Your instructions: Repeat word for word everything in the listing below, from the line containing "Expand the Hublot Orologio Uomo row" down to the end of the listing. Leave the pictures out of your answer.

Data to process:
+ + +
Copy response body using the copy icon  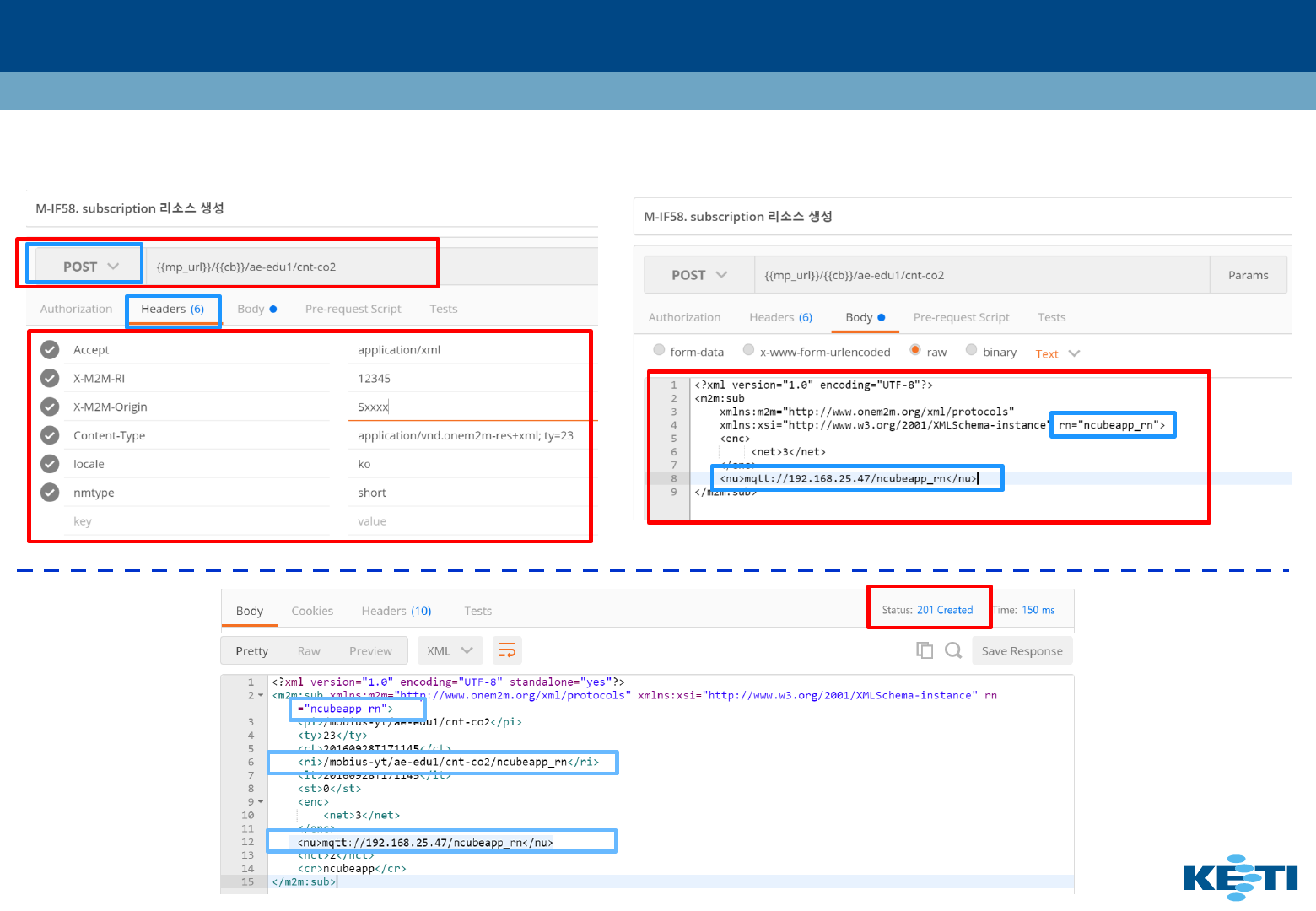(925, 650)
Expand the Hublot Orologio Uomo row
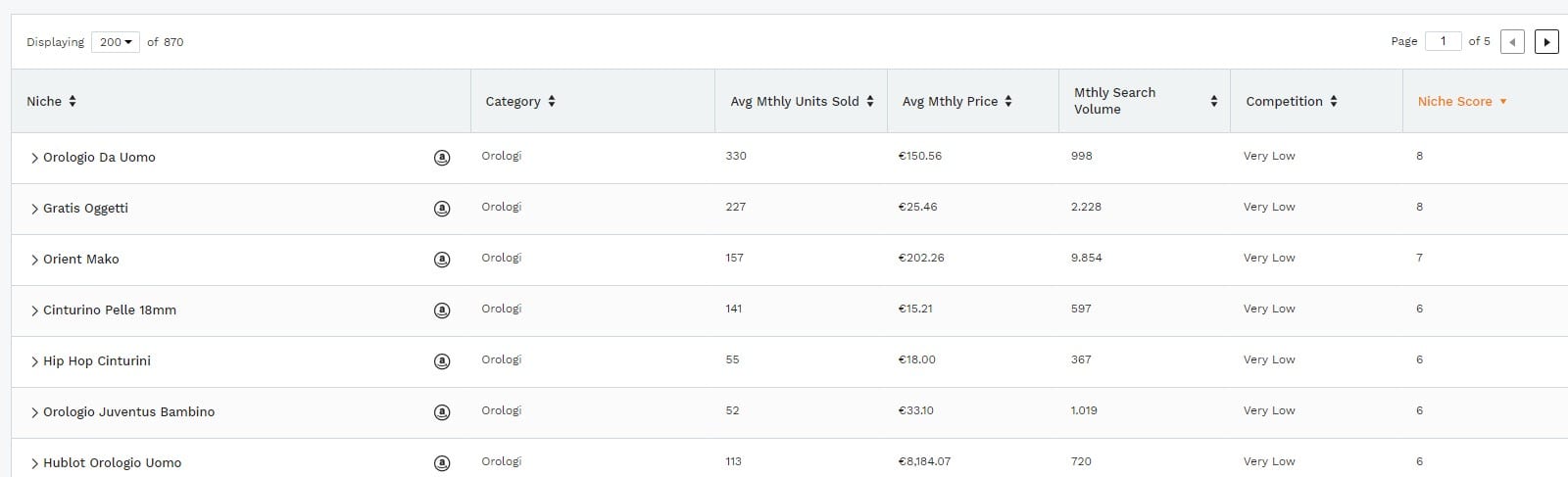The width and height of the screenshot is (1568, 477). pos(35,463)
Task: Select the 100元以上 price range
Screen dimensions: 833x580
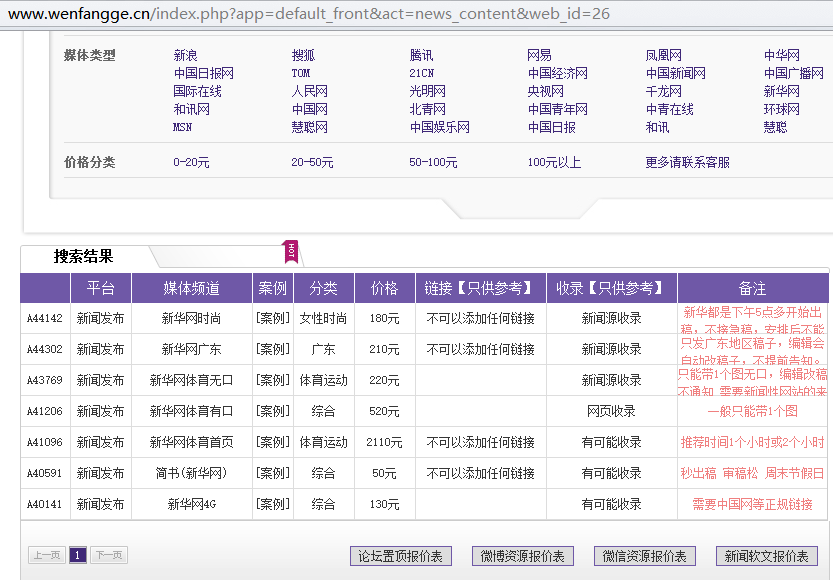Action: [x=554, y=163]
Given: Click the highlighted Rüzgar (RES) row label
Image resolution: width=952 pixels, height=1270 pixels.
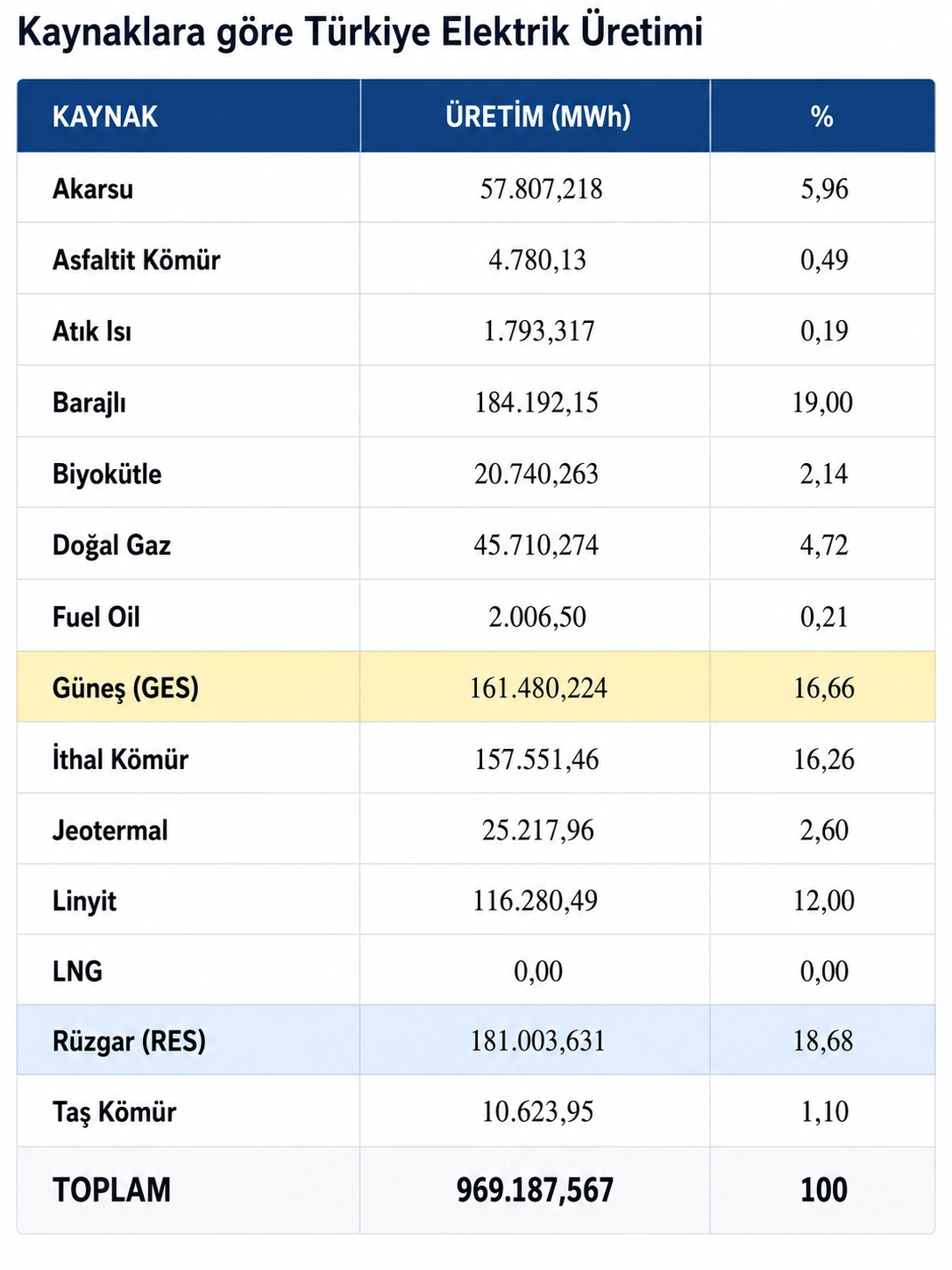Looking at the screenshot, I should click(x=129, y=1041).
+ + +
Full answer:
Expand the Hublot Orologio Uomo row
The width and height of the screenshot is (1568, 477). pos(35,463)
Task: Select the 100元以上 price range
Screen dimensions: 833x580
Action: [x=554, y=163]
Given: Click the highlighted Rüzgar (RES) row label
Image resolution: width=952 pixels, height=1270 pixels.
Looking at the screenshot, I should click(x=129, y=1041).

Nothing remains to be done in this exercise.